Kortuem recently came out as gay after being inspired by Heated Rivalry, the wildly popular Crave/HBO Max queer hockey romance that’s become a full-on cultural event. And while the series follows fictional closeted players — Canadian star Shane Hollander and Russian rival-turned-lover Ilya Rozanov — Kortuem says the emotions it stirred were painfully real for anyone who’s lived the sport from the inside.
“Did I ever expect this level of attention? Not at all,” he says, explaining that he finally felt it was time to share his truth and his story. But the reason he posted when he did wasn’t about chasing attention — it was about reaching the people he knows are still out there hiding.

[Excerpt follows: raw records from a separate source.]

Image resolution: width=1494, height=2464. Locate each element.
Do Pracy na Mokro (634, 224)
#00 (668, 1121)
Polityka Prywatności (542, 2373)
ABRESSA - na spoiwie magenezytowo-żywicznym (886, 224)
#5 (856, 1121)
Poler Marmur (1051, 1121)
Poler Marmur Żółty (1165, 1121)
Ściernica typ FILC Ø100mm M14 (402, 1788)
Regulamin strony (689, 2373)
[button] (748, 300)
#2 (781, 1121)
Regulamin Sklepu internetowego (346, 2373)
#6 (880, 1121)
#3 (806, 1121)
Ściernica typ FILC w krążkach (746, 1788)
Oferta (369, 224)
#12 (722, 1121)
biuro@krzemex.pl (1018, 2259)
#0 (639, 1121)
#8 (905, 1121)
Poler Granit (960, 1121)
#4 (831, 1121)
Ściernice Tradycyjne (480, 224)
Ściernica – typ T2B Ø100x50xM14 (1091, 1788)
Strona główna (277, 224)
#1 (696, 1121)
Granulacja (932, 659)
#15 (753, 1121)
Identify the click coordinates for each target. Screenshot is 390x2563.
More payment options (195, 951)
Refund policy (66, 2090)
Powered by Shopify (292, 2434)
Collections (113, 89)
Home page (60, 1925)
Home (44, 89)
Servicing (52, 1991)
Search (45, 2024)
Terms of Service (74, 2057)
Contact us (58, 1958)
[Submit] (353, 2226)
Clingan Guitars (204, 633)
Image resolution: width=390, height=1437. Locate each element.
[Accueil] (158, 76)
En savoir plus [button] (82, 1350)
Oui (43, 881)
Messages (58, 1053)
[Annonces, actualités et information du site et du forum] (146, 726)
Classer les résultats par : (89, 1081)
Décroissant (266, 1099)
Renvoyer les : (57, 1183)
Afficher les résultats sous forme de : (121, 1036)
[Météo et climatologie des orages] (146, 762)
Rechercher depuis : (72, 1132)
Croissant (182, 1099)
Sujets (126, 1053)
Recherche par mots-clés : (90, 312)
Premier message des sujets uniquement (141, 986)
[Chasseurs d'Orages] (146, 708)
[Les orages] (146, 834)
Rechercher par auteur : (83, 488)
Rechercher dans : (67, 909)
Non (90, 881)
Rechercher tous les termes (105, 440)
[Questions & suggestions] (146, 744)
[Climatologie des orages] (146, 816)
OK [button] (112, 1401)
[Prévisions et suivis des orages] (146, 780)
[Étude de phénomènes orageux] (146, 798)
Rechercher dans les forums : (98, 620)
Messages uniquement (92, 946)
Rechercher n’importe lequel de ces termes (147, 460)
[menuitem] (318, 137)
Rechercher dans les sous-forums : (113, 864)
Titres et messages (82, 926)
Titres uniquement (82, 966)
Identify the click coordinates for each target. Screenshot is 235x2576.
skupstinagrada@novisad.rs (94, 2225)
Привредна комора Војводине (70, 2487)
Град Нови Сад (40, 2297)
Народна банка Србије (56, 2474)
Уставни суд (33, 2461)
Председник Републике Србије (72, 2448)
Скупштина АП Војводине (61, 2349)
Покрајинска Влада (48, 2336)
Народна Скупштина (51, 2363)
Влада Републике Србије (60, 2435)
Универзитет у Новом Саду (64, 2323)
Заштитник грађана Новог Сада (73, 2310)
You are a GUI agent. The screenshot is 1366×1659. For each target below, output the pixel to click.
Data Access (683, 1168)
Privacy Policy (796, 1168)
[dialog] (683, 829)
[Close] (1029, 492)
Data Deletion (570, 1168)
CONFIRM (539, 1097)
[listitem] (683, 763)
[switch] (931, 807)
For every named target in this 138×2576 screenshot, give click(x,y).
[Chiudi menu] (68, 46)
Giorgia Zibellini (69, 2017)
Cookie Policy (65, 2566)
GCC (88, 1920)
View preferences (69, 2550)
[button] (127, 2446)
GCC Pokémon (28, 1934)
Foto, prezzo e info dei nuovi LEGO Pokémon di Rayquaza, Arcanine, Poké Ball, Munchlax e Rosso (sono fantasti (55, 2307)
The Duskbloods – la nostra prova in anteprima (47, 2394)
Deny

Kortuem says he posted because there are “a lot of Shanes, Scotts, Ilyas out there currently in the hockey world that are feeling alone.” The show cracked something open for him: the recognition that the closet isn’t just a personal struggle — it’s a system built into certain sports cultures, reinforced by silence, fear, and “don’t ask, don’t tell” vibes that never really went away.
And hockey? Hockey has been one of the loudest rooms for that silence.
The closet in hockey is still real — and that’s the problem
Kortuem didn’t play in the NHL, but he’s competed in multiple leagues, and he’s blunt about what kept him quiet for so long: fear of the impact on team dynamics, fear of being treated differently, fear that being honest would become the headline instead of his play.
Those fears are not imagined. Even now, the article notes there have been no openly gay players in the NHL, a stunning statistic for a league with global reach in 2026. It’s not because queer people don’t exist in hockey — it’s because the culture has made it clear that being out comes with risk.
That’s why Kortuem’s point lands: Heated Rivalry might be fiction, but the loneliness it portrays isn’t.
And then — the internet happened.
His coming-out message spread fast, and the response poured in. Not just from fans of the show, but from people who recognized themselves in his words: athletes, former athletes, closeted players, and queer folks who have spent years being told that hockey and softness don’t mix.
“It’s been overwhelming,” Kortuem says, “but honestly, in the best way possible.” He wanted people to know: you will find your tribe. You will get through it. You are not the only one living a double life just to stay safe in a locker room.
Why this matters for LGBTQ+ people watching
For LGBTQ+ communities, this isn’t just a feel-good sports story — it’s a reminder of what representation can do when it’s actually allowed to be tender, romantic, and unapologetic. Heated Rivalry didn’t just give viewers something to ship. It gave someone in the real world the courage to stop hiding.
And Kortuem’s visibility matters because every out athlete becomes a lighthouse. Even if they’re not a household name, they still show the next person that it’s possible to be queer and belong in the sport — without shrinking.
If hockey wants to keep growing, it can’t keep relying on silence as its “tradition.” The future of the sport includes queer players — and stories like Kortuem’s prove they’re already here.
Just waiting for it to be safe enough to say so out loud.